ST. PAUL, Minn. – Zach Parise is too young to have memories of his father's NHL career. He has no recollection of J.P. Parise and the hardscrabble Minnesota North Stars, who had countless epic on-ice battles with their archrivals, the Chicago Blackhawks, in the 1970s.
There's a rekindled rivalry brewing and the Minnesota Wild are suddenly taking it up a notch when the high-fliers from the Windy City come blowing into town. These Blackhawks, winners of two Stanley Cups in the past four years, are a scary bunch.
But if you can take an early lead and stifle them with a defensive game, as the Wild did in Thursday's 2-1 win, it works.
"For whatever reason, our game elevates when we play them," said Zach Parise, who returned to the Wild lineup for the first time in a month and helped Minnesota to its third win in four tries versus Chicago this season. "It's a tough team, and I thought we did a good job of containing their top players. Other than (Patrick) Kane getting that one at the end, we did a pretty good job of neutralizing them for the most part."

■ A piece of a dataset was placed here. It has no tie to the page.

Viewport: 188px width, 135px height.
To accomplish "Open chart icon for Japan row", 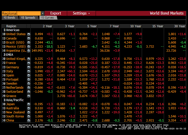I will [29, 104].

Wild goalie Darcy Kuemper, now 5-2-0 since being recalled from Iowa on Jan. 2, stopped 33 shots and was close to his second career shutout, allowing only a Patrick Kane goal with 31 seconds left and the Blackhawks' goalie on the bench for an extra attacker.
To be sure, the Wild had a few advantages before the puck was dropped. Minnesota was at home and better rested. The Blackhawks had played (and lost) in a shootout the previous night in Detroit, and were starting their backup goalie – although Antti Raanta brought a 12-1-3 record to the mix. Chicago was also without star defenseman Duncan Keith for the first time this season after the man who has recorded 43 assists in 52 games (best among NHL blueliners) came down with an illness.

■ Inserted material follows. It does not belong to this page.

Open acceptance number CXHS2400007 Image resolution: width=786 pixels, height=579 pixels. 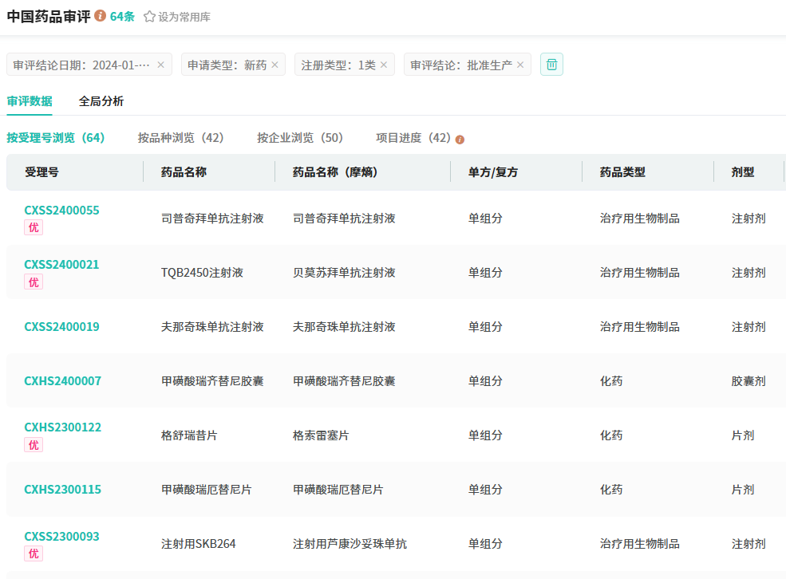tap(62, 381)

By the time it was over and the Wild had scored twice early, then held off the hard-charging Blackhawks for the rest of the game, it had become a kind of flashback to the franchise's roots, and the days of Jacques Lemaire's teams playing a clogging style designed solely to frustrate their opponents.
"We didn't give up a ton, but they weren't looking to generate much," Blackhawks coach Joel Quenneville said. "Our defense was OK, but just like our whole game, I thought it was just OK. I don't think anybody jumped off the table or had a great game tonight."
The Blackhawks' offense comes at you in wave after wave, as it showed in the playoff last season, dispatching the Wild in five games en route to another Stanley Cup parade through the Loop. Minnesota coach Mike Yeo installed a system with multiple layers of defense to counter those multiple offensive weapons.
"I thought that we had good layers to our defense tonight for sure," Yeo said, as the Wild improved to 8-3-0 in their last 11. "I don't want to say they had a tough time, but we forced them to come through another person. And obviously that's a very dangerous team, we have a lot of respect for them, but with that, it's good to play in structure but especially in the first period…I thought we were pursuing and taking away time and space and that was kind of a focal point going into the game. They've got a lot of skill over there and if you're not playing the right way without the puck then you'll be putting yourself in a lot of danger."
Taking the early lead was critical, as the Wild got goals from Jason Pominville and Matt Cooke, and could've potentially had more, in the first 20 minutes.
During a scramble in front Raanta, two Blackhawks were whistled for minor penalties, giving the Wild two full minutes of a 5-on-3 power play. But despite controlling the puck for nearly the entire man advantage and getting a trio of shots on goal, they could not add to the lead.
"We didn't have a good first period," Quenneville said. "When you're down two-nothing that's a huge hole. The only thing we had going was a great kill on a 5-on-3, but we needed to score on that first power play to get us back in the game."
They didn't, and the Wild countered the troubles they'd had earlier in the week in an ugly 4-0 loss in Dallas, staying out of the penalty box save for two minutes.
"They're an extremely talented hockey club with some big threats. We only went to the box once, so we managed to stay out of that string that we've been on the last few games," said Cooke, who now has seven goals. "We didn't give their power play many opportunities and we feel that if with play without giving up time and space, we have the best chance to be successful."
With Mikko Koivu still out of the lineup, the Wild don't have the offensive weapons to go toe-to-toe with Chicago in the scoring department. What they have is a system that keeps them in the game, and three out of the four times they've played this season, it's worked. If they manage to get to the playoffs again, and can get a rematch with Chicago, it could feasibly work over a seven-game series as well.
By that time, it would certainly be no mystery why the Wild's game elevates when the Blackhawks are in town.